Genomic instability in breast malignant tumors as related to the concentration of intracelular aluminium and to estrogen receptor status

Abstract

Introduction: This study protocol is related to other ongoing studies on the carcinogenesis of gynecological and breast malignancies. Evidence suggests that aluminium compounds may trigger mutagenic processes in breast tissues. These compounds can enter cells by food ingestion or dermic exposure to substances containing aluminium. After entering the tissues, aluminium compounds may mimic estrogen. High aluminium concentration and accumulation have been described in association to DNA alterations and genic abnormalities.

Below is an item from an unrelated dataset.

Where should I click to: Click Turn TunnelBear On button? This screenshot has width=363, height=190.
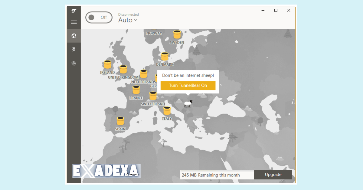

There are no in vitro and in vivo studies examining the specific gene abnormalities caused by aluminium compounds in breast tumors. Objective: To determine the instability of genes C-MYC, CCND1 and ERBB2 in breast tumor tissues related to the presence of estrogen receptors and intracellular aluminium. Subjects and Methods: This will be a cross-sectional study, including samples from 150 subjects. The samples will be collected from women who underwent mastectomy, in the Gynaecological Oncology and Breast Pathology clinics of Unicamp. Tissue samples will be examined with routine pathological workup and fragments containing invasive carcinoma will be taken to determination of estrogen receptor, using immunohistochemistry, and for the quantification of intracellular aluminium with atomic absorption spectrophotometry. The genomic instability for the genes C-MYC, CCND1 and ERBB2 will be assessed with fluorescence in situ hybridization (FISH). Genomic instability of each gene will be examined with regards to the presence and quantity of intracellular aluminium. Significance levels of 5% will be used in statistical calculations (p<=0,05 and 95% CI).